On peut tout soutenir, tout contester, même sans recourir à des principes divers; car il n'en est point d'où l'on ne déduise des conséquences contraires. Deux esprits, partant du même point, et marchant au même but, ne sauroient faire quatre pas sans se séparer. Que dis-je? Notre propre esprit, différant de luimême, adopte et rejette, d'un moment à l'autre, le même jugement, d'une persuasion également pleine, et qu'aucun changement, si soudain qu'il soit, ne déconcerte. Étrange instabilité! Tout passe à travers l'entendement, rien n'y séjourne ; et lui-même, chancelant sur sa base inconnue, ressemble à une maison en ruine, que ses habitans se hâtent d'abandonner. Voilà notre état, plein d'obscurité, d'ignorance et d'incertitude. Je ne sais quelle puissance fatale se joue dédaigneusement de notre raison, la pousse et repousse en tous sens dans des ténèbres impénétrables.

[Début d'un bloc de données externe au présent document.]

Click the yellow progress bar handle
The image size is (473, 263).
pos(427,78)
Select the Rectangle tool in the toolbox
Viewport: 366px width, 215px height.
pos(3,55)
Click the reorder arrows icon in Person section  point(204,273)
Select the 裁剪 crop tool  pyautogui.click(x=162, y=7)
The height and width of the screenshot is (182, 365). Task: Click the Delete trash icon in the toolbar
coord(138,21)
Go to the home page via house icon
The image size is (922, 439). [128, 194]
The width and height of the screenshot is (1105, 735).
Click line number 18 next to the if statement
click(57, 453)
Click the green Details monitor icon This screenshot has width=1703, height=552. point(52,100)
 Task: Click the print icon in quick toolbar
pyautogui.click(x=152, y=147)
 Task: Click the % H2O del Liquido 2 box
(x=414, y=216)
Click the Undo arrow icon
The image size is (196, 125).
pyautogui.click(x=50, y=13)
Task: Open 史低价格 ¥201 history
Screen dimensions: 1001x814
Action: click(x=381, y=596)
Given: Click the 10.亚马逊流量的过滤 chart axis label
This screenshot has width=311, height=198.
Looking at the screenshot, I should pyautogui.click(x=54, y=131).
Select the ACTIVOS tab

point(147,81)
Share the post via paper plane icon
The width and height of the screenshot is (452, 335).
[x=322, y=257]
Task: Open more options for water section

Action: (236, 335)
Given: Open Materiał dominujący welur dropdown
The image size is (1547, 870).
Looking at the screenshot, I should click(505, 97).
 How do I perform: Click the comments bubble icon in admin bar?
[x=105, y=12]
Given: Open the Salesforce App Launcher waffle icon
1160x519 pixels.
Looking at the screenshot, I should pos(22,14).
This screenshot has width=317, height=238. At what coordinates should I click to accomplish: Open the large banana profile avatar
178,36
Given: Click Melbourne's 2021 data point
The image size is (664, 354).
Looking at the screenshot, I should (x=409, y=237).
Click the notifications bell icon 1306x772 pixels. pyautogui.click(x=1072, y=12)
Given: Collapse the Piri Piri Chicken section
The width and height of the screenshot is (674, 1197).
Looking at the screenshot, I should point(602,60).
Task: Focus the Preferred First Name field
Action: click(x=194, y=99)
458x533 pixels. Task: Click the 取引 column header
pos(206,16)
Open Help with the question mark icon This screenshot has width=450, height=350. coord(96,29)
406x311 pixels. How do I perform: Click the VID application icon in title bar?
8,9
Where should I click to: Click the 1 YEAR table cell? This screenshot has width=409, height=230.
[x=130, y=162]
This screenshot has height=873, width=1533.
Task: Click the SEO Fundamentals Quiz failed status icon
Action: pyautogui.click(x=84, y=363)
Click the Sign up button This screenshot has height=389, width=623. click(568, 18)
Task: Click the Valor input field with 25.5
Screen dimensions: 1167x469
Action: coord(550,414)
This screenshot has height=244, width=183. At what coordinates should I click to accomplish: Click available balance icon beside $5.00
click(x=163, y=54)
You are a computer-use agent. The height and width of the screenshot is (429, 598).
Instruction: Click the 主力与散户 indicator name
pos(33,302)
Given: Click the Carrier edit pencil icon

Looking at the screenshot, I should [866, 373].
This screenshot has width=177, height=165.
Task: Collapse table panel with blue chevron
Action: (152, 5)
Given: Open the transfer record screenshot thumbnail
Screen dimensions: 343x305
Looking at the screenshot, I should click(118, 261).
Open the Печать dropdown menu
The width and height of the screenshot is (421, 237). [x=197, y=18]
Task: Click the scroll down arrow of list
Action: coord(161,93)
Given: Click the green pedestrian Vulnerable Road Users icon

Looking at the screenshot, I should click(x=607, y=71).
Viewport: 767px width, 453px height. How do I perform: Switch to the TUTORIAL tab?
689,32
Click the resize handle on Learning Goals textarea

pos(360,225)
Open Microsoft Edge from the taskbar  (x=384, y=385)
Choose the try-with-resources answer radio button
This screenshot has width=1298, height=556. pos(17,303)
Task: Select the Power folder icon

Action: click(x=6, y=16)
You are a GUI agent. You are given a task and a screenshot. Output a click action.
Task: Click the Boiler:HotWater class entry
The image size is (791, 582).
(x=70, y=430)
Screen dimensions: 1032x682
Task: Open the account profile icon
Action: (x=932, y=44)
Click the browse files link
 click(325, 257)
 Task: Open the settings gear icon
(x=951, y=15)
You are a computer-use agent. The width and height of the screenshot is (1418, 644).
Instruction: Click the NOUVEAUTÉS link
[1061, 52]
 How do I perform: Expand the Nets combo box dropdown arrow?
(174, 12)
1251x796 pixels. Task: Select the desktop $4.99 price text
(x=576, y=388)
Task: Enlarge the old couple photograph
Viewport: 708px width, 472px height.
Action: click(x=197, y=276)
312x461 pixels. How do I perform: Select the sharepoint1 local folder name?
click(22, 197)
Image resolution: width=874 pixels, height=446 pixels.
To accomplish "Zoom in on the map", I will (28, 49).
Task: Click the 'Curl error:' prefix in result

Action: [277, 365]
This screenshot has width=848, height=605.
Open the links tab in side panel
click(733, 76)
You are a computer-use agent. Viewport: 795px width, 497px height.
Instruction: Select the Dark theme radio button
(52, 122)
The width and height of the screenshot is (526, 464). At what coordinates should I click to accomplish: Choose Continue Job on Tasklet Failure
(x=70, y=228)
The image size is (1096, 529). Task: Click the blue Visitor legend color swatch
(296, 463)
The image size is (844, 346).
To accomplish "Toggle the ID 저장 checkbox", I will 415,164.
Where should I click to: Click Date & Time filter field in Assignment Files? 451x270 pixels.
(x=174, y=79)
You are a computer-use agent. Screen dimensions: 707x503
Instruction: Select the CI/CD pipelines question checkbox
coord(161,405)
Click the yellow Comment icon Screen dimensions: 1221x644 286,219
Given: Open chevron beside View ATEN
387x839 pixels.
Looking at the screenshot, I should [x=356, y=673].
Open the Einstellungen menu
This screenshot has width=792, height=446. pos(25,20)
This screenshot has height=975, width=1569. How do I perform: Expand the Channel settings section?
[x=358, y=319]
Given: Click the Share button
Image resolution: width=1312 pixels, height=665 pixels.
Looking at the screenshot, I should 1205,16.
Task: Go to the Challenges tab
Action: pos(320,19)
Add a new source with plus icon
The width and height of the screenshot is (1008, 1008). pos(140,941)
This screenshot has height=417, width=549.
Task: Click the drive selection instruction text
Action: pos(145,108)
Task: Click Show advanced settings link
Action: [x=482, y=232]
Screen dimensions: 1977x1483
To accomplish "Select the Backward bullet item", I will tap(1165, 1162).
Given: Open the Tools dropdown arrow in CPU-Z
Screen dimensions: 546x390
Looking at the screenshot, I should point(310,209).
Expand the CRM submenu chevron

On ne sauroit se défendre d'une pitié profonde à la vue d'une foiblesse si extrême et si incurable. Et cependant cette raison hautaine osera vanter sa grandeur, et s'enorgueillir insolemment, au milieu de ses domaines fantastiques et de ses richesses imaginaires. Faisons-lui donc sentir une fois sa prodigieuse indigence; dépouillons-la, comme un roi de théâtre, de ses vêtemens empruntés, et que, se voyant telle qu'elle est, nue, infirme, défaillante, elle apprenne à s'humilier, et à rougir de son extravagante présomption.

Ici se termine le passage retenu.